BEGIN

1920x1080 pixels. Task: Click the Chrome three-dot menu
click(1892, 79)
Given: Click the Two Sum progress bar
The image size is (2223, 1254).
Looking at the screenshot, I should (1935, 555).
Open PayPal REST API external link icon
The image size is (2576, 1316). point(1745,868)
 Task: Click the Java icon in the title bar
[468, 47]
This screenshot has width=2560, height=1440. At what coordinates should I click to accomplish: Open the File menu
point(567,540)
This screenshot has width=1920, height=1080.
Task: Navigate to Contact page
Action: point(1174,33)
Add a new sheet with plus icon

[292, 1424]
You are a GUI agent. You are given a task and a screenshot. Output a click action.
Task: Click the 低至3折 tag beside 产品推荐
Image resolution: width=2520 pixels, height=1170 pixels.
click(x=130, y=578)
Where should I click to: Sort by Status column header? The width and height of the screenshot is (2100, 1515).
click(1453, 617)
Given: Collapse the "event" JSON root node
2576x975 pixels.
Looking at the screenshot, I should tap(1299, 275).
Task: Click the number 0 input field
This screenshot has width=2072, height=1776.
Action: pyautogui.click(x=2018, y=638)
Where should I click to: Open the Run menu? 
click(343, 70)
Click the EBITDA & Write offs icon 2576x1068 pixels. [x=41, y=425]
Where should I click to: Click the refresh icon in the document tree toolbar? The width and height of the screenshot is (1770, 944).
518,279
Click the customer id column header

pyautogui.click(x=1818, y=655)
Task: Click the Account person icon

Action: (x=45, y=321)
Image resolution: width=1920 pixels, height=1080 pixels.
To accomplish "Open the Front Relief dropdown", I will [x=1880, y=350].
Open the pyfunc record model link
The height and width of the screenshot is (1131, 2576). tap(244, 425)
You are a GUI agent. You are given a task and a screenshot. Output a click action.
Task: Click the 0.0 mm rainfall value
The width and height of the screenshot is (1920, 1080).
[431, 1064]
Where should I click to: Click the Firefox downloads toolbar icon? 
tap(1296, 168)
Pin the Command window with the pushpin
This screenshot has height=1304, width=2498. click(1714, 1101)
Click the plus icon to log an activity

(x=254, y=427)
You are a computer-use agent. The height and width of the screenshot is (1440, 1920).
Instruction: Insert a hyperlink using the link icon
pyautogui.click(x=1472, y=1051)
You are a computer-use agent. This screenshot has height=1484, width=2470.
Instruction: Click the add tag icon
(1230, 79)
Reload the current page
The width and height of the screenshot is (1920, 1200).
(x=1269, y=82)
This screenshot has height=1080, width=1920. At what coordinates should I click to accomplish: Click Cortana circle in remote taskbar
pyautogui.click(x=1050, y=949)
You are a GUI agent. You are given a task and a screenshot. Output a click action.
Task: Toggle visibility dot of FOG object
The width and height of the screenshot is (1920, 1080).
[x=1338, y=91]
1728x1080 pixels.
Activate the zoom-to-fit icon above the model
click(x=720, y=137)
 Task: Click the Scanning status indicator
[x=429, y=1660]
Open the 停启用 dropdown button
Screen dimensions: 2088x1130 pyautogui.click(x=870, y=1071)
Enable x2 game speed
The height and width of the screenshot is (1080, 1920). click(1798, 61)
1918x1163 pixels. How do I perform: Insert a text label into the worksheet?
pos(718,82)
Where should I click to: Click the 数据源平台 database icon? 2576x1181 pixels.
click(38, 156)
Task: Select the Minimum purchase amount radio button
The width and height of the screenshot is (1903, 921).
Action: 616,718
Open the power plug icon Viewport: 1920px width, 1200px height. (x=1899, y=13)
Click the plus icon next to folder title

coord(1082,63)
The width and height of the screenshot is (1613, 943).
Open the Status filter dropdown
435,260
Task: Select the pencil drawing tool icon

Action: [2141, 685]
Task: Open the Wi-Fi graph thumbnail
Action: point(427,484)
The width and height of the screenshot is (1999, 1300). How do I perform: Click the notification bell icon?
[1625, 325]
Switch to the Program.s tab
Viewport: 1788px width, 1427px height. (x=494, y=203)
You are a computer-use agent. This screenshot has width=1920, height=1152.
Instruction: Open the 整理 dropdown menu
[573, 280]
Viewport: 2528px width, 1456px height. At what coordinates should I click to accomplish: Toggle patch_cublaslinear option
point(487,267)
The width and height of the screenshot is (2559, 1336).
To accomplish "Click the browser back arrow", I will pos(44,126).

END

## Your instructions
All lines of the data above must be repeated exactly.

## Answer to this problem
1920x1080 pixels. Task: Click the Chrome three-dot menu
click(1892, 79)
Given: Click the Two Sum progress bar
The image size is (2223, 1254).
Looking at the screenshot, I should (1935, 555).
Open PayPal REST API external link icon
The image size is (2576, 1316). point(1745,868)
 Task: Click the Java icon in the title bar
[468, 47]
This screenshot has width=2560, height=1440. At what coordinates should I click to accomplish: Open the File menu
point(567,540)
This screenshot has width=1920, height=1080.
Task: Navigate to Contact page
Action: point(1174,33)
Add a new sheet with plus icon

[292, 1424]
You are a GUI agent. You are given a task and a screenshot. Output a click action.
Task: Click the 低至3折 tag beside 产品推荐
Image resolution: width=2520 pixels, height=1170 pixels.
click(x=130, y=578)
Where should I click to: Sort by Status column header? The width and height of the screenshot is (2100, 1515).
click(1453, 617)
Given: Collapse the "event" JSON root node
2576x975 pixels.
Looking at the screenshot, I should tap(1299, 275).
Task: Click the number 0 input field
This screenshot has width=2072, height=1776.
Action: pyautogui.click(x=2018, y=638)
Where should I click to: Open the Run menu? 
click(343, 70)
Click the EBITDA & Write offs icon 2576x1068 pixels. [x=41, y=425]
Where should I click to: Click the refresh icon in the document tree toolbar? The width and height of the screenshot is (1770, 944).
518,279
Click the customer id column header

pyautogui.click(x=1818, y=655)
Task: Click the Account person icon

Action: (x=45, y=321)
Image resolution: width=1920 pixels, height=1080 pixels.
To accomplish "Open the Front Relief dropdown", I will [x=1880, y=350].
Open the pyfunc record model link
The height and width of the screenshot is (1131, 2576). tap(244, 425)
You are a GUI agent. You are given a task and a screenshot. Output a click action.
Task: Click the 0.0 mm rainfall value
The width and height of the screenshot is (1920, 1080).
[431, 1064]
Where should I click to: Click the Firefox downloads toolbar icon? 
tap(1296, 168)
Pin the Command window with the pushpin
This screenshot has height=1304, width=2498. click(1714, 1101)
Click the plus icon to log an activity

(x=254, y=427)
You are a computer-use agent. The height and width of the screenshot is (1440, 1920).
Instruction: Insert a hyperlink using the link icon
pyautogui.click(x=1472, y=1051)
You are a computer-use agent. This screenshot has height=1484, width=2470.
Instruction: Click the add tag icon
(1230, 79)
Reload the current page
The width and height of the screenshot is (1920, 1200).
(x=1269, y=82)
This screenshot has height=1080, width=1920. At what coordinates should I click to accomplish: Click Cortana circle in remote taskbar
pyautogui.click(x=1050, y=949)
You are a GUI agent. You are given a task and a screenshot. Output a click action.
Task: Toggle visibility dot of FOG object
The width and height of the screenshot is (1920, 1080).
[x=1338, y=91]
1728x1080 pixels.
Activate the zoom-to-fit icon above the model
click(x=720, y=137)
 Task: Click the Scanning status indicator
[x=429, y=1660]
Open the 停启用 dropdown button
Screen dimensions: 2088x1130 pyautogui.click(x=870, y=1071)
Enable x2 game speed
The height and width of the screenshot is (1080, 1920). click(1798, 61)
1918x1163 pixels. How do I perform: Insert a text label into the worksheet?
pos(718,82)
Where should I click to: Click the 数据源平台 database icon? 2576x1181 pixels.
click(38, 156)
Task: Select the Minimum purchase amount radio button
The width and height of the screenshot is (1903, 921).
Action: 616,718
Open the power plug icon Viewport: 1920px width, 1200px height. (x=1899, y=13)
Click the plus icon next to folder title

coord(1082,63)
The width and height of the screenshot is (1613, 943).
Open the Status filter dropdown
435,260
Task: Select the pencil drawing tool icon

Action: [2141, 685]
Task: Open the Wi-Fi graph thumbnail
Action: point(427,484)
The width and height of the screenshot is (1999, 1300). How do I perform: Click the notification bell icon?
[1625, 325]
Switch to the Program.s tab
Viewport: 1788px width, 1427px height. (x=494, y=203)
You are a computer-use agent. This screenshot has width=1920, height=1152.
Instruction: Open the 整理 dropdown menu
[573, 280]
Viewport: 2528px width, 1456px height. At what coordinates should I click to accomplish: Toggle patch_cublaslinear option
point(487,267)
The width and height of the screenshot is (2559, 1336).
To accomplish "Click the browser back arrow", I will pos(44,126).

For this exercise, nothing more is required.